Problem to work on: Reproduce the records word for word, starting at the line that contains "Oktatási keretrendszer (339, 1550)" and continuing through the end of the records, both ends included.

Excerpted data:
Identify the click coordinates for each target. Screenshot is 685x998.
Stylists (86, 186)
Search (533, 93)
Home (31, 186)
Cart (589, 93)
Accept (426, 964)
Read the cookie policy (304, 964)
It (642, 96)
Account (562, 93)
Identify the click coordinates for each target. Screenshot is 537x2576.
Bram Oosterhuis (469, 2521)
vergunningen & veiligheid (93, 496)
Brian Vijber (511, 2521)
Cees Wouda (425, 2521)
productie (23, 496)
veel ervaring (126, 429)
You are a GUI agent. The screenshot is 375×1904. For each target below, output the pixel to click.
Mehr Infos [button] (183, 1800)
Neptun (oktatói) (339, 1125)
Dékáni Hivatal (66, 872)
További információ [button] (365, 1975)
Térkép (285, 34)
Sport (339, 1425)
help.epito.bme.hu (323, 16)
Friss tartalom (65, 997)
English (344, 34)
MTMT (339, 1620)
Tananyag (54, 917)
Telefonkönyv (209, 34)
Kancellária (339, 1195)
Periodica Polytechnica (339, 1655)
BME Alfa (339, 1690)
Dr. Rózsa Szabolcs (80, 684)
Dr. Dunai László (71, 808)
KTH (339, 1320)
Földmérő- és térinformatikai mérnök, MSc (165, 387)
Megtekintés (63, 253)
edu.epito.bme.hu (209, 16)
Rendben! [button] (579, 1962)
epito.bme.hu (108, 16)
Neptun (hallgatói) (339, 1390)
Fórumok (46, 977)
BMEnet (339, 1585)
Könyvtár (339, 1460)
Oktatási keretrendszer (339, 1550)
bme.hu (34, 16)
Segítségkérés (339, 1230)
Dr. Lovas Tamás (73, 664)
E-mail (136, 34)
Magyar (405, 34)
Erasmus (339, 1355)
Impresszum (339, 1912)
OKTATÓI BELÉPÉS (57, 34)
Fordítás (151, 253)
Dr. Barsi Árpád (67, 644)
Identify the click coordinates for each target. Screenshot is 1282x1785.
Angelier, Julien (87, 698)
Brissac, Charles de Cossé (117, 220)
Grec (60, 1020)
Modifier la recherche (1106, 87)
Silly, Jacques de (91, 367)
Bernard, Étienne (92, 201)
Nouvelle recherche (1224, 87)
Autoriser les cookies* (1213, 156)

Written response:
Oktatási keretrendszer (339, 1550)
bme.hu (34, 16)
Segítségkérés (339, 1230)
Dr. Lovas Tamás (73, 664)
E-mail (136, 34)
Magyar (405, 34)
Erasmus (339, 1355)
Impresszum (339, 1912)
OKTATÓI BELÉPÉS (57, 34)
Fordítás (151, 253)
Dr. Barsi Árpád (67, 644)
Identify the click coordinates for each target. Screenshot is 1282x1785.
Angelier, Julien (87, 698)
Brissac, Charles de Cossé (117, 220)
Grec (60, 1020)
Modifier la recherche (1106, 87)
Silly, Jacques de (91, 367)
Bernard, Étienne (92, 201)
Nouvelle recherche (1224, 87)
Autoriser les cookies* (1213, 156)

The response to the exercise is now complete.